I have most of my music files in AAC. They tend to be smaller and better for users with small hard drives(so you music does not take up all the space). I feel that they give better sound quality when ripping right from cd. On the other hand since you would convert your lower quality mp3's to aac's the sound quality would not change. But overall it will take up less space.
There would be a downgrade in quality if you go from MP3 to M4A(AAC) but I found if my MP3 is at a high enough bit rate converting it to AAC wouldn't be bad at all...but don't expect to be able to convert it again.
Actually, converting MP3s to AAC will likely DECREASE the quality, when I did it it was very noticeable and I am not an audiophile by any stretch of the imagination.
The reason the quality will decrease is because both formats remove information from the audio but the information is thought to be very hard for humans to hear, so you get smaller files but without much of a drop in quality as you couldn't hear what was removed even if it was there. However, both formats remove different data, so when you have an MP3 it's missing data from the original recording and it isn't that big a deal but when you convert that to AAC you will loose even more of the data and it's when that happens that the removed data becomes very obvious.

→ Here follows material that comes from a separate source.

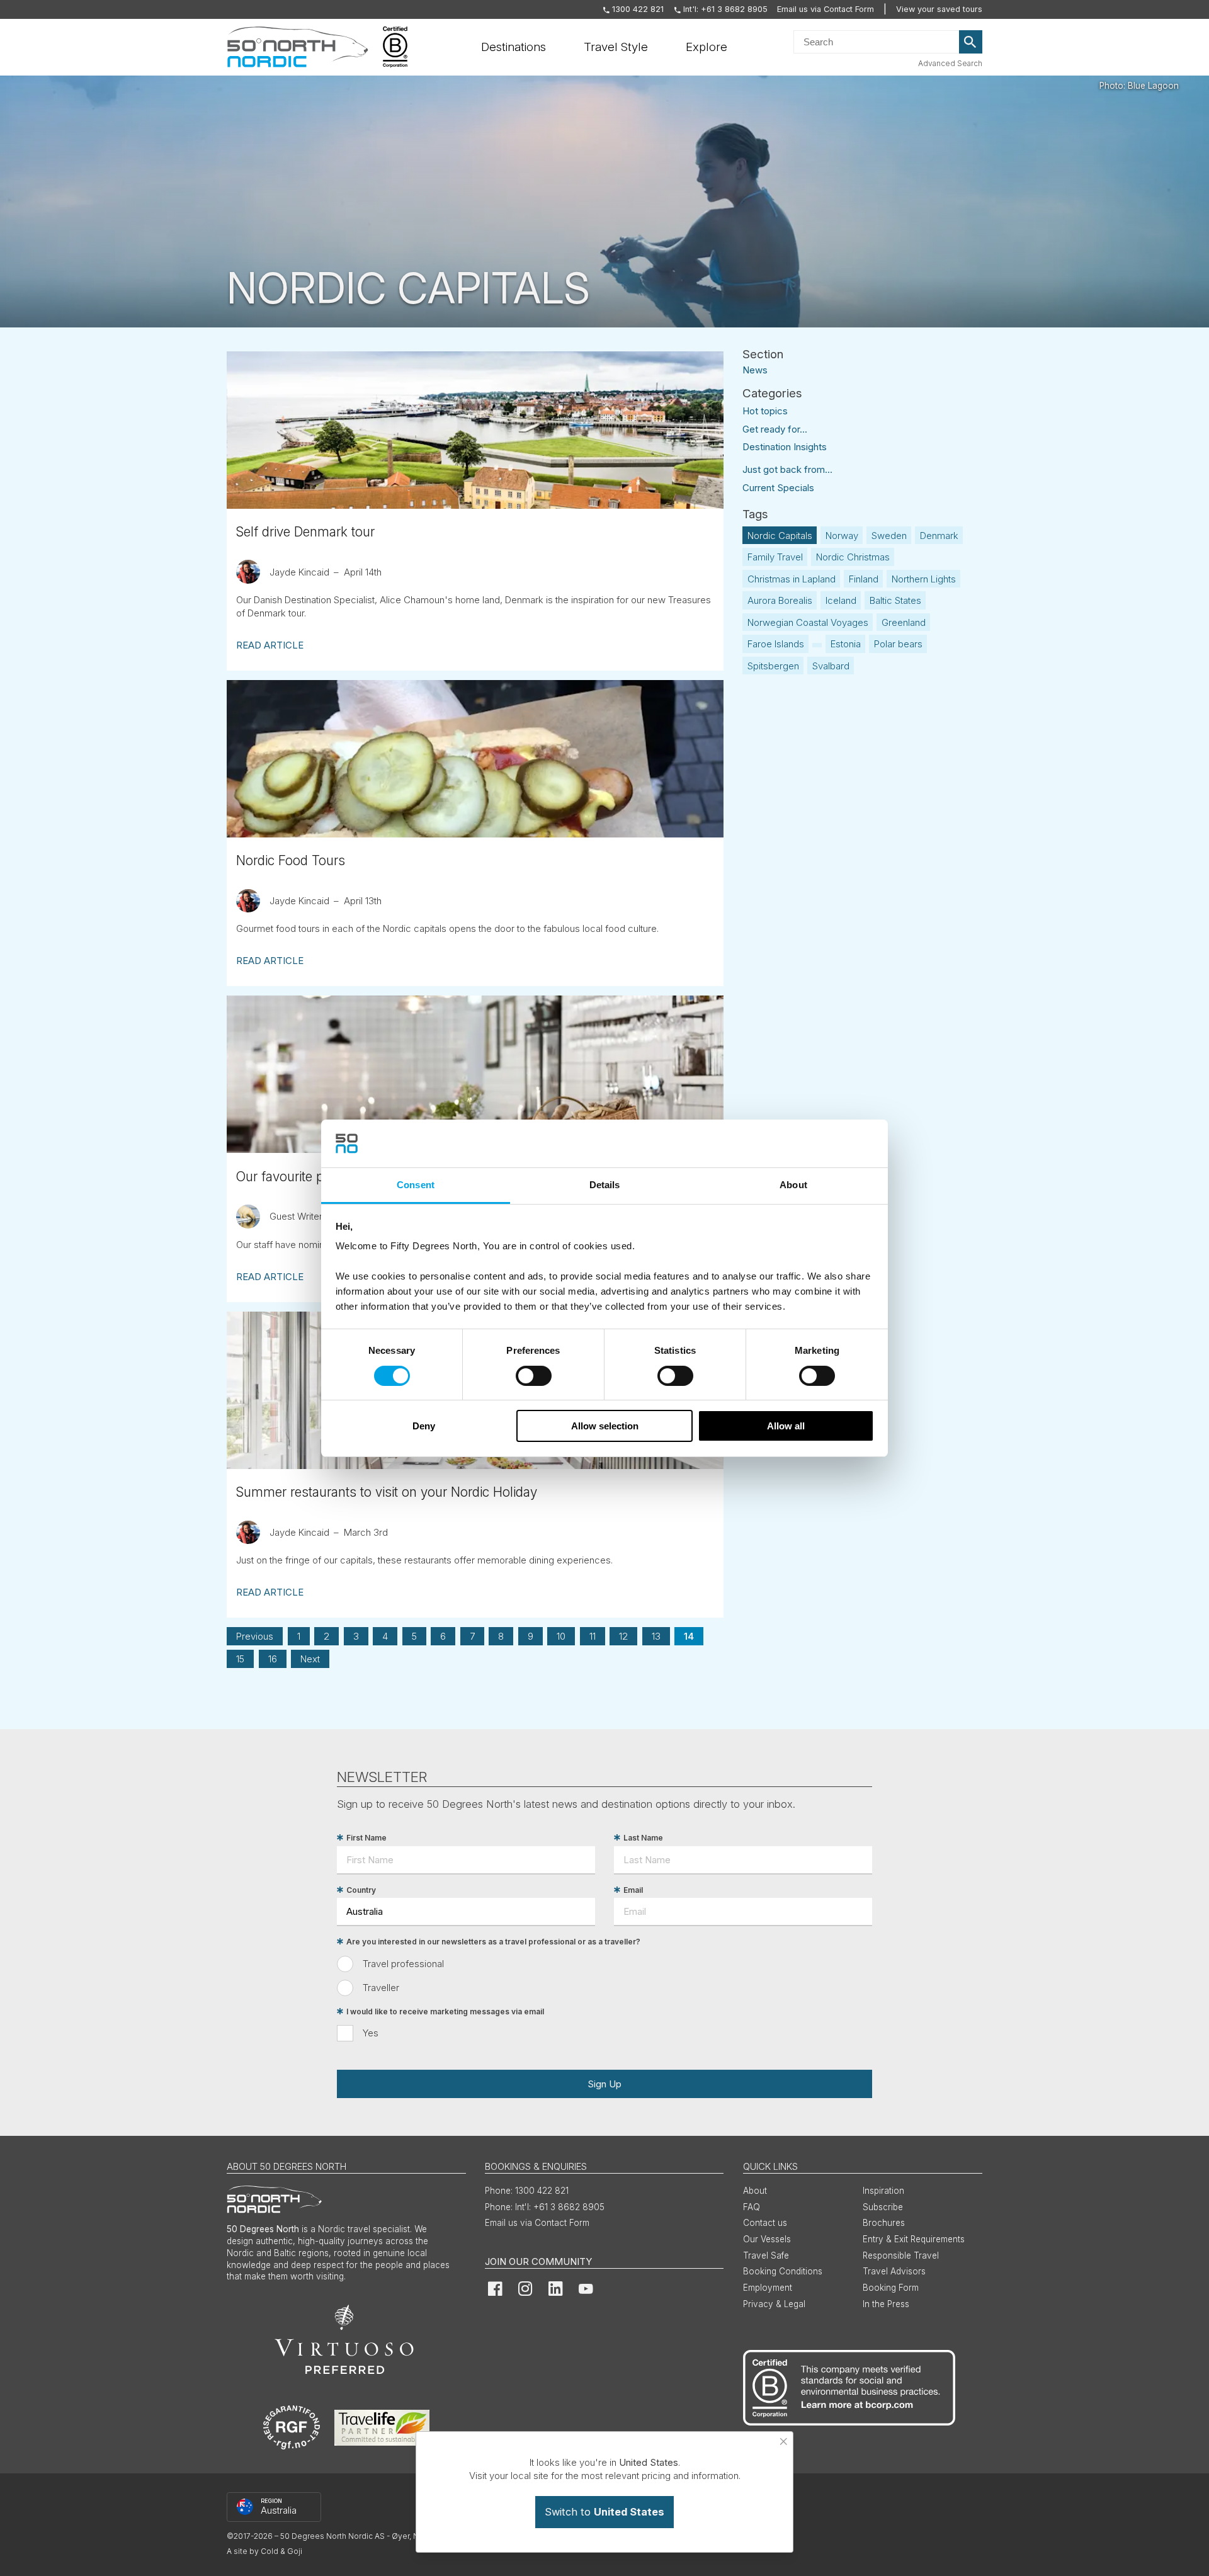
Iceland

One way to get round it may be to convert it to a high bit rate AAC but then that would totally defeat the purpose of trying to save space.
converting mp3s into aac files is like making a photocopy of a photocopy. even if you've just bought the most awesome, cutting edge photocopy machine, the best copy you could make still wouldn't be any better (and will likely be worse) than the first photocopy. and forget about getting a copy that's close to the original. mp3s and aacs are great but, they should only be encoded from the original source. so get those cds and re-rip them to the aac format.